With the benefit of hindsight, I ask what advice Johann would give to anyone just starting out on building a help center.
“Ask yourself what you want the outcome to be. Do you want to inform or do you want to send your customers through a funnel? Then make it a good customer experience – visible, easy to navigate. To be truly customer-centric, I think it should always give the customer the ability to either read or to contact you directly, if that's what they prefer. But you have to of course consider what it might mean for your inbound volume, presenting your phone number or a chat window all the time. But there are again ways to optimize. For example, Zendesk is building out their Answer Bot tool so when a customer starts typing in the chat box, the bot will suggest three help center articles. There are always little things you can try out to encourage more self-service.”
Step 4. Graduating CS agents into the business
Good people bring good people
A customer service department is only ever as good as the people who work in it and Johann knows exactly what type of person he is looking for – people who think for themselves, see the wider aspect and relentlessly question things.

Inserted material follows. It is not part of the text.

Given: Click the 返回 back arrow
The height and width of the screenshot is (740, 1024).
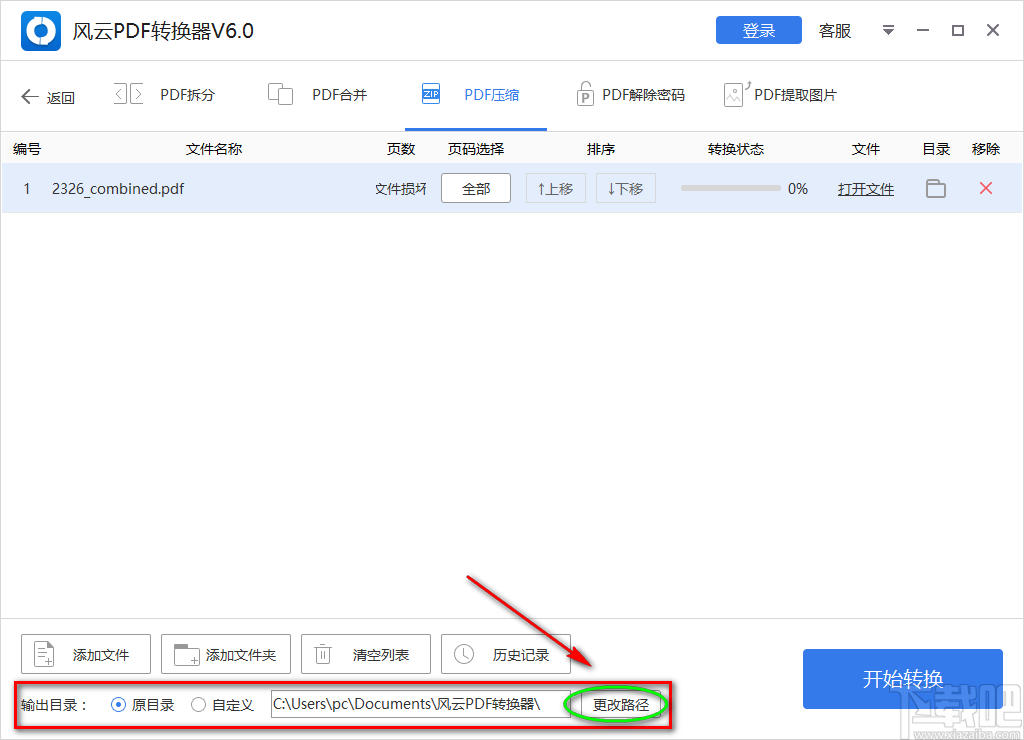Looking at the screenshot, I should coord(30,96).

“We’re a fast-growing startup so at this stage, customer support should be a stepping stone to other parts of the business. I don’t want career customer service people until our growth slows down and we’ve set up all our processes. Right now, I need eager agents who are keen to prove themselves and then move on to another challenge in our company. I think it’s really hard to find career customer service types who’d also fit into our dynamic culture.”
Johann (front center) with his customer support team.

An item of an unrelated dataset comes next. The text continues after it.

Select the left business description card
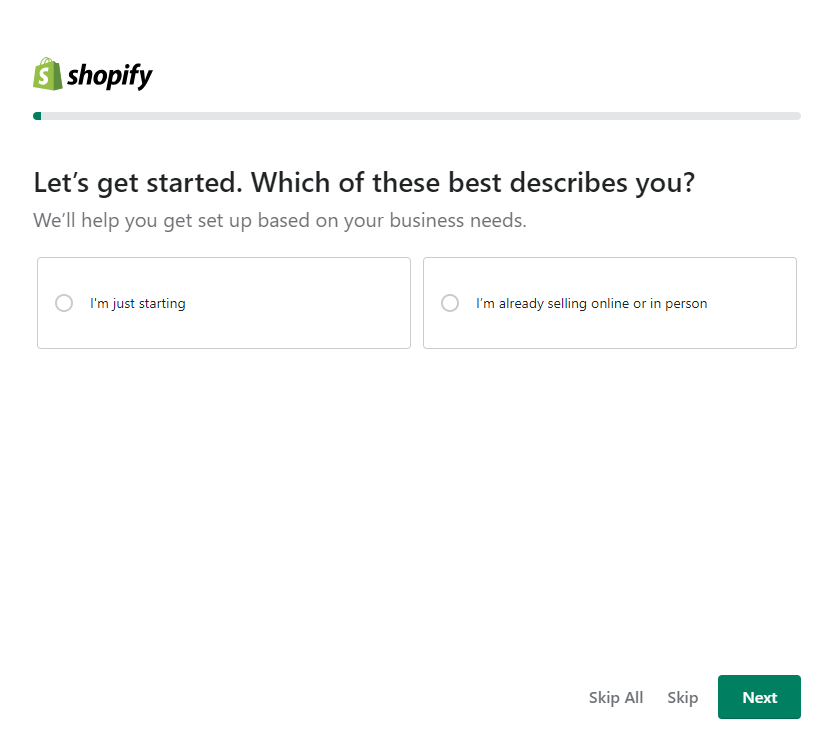 223,302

Having grown from a team of eight to 35, Johann has had to do his fair share of hiring while still trying to maintain the same standard of work. He feels lucky to have a strong foundation of hard-working, reliable, driven, self-starting people. That along with a good culture has encouraged existing team members to refer their like-minded friends, who then already know that onboarding is only a week long and not very thorough so they need to learn fast and hit the ground running. It’s a learning-by-doing culture and the whole team pulls together to get the new person up-to-speed.
Training to leave
Johann’s department doesn’t have an official progression plan in place yet but new hires know there are opportunities because they know they’re replacing a top achiever who got poached to another part of the business, and this motivates them to do well.
Existing agents can jump on opportunities to get trained up as an expert in a subject-field, which gives them a valuable glimpse into what’s happening in other parts of Zip Co. Most of these subject experts eventually transfer into the respective department. One would think that Johann finds this a little frustrating since the knowledge base in his team is in constant flux, but he sees it differently:
“Since January this year, I’ve lost somebody almost every two weeks because they’ve been with me for almost a year, done exceptional work and basically caught the eye of another department. In the last five months, I've almost completely changed out my team, but that's the nature of it. It’s a spinning wheel. And ultimately, it’s amazing for the company because my people have the most product knowledge of anyone at Zip Co, and they’re taking that knowledge into those different departments. When someone goes through customer service, they understand what's working but, more importantly, what’s not working. To then take that deeply customer-centric person and introduce them to other parts of the business is invaluable because you suddenly have an entire company full of people who are completely in tune with the customer pain points and they are making decisions that benefit the customer.”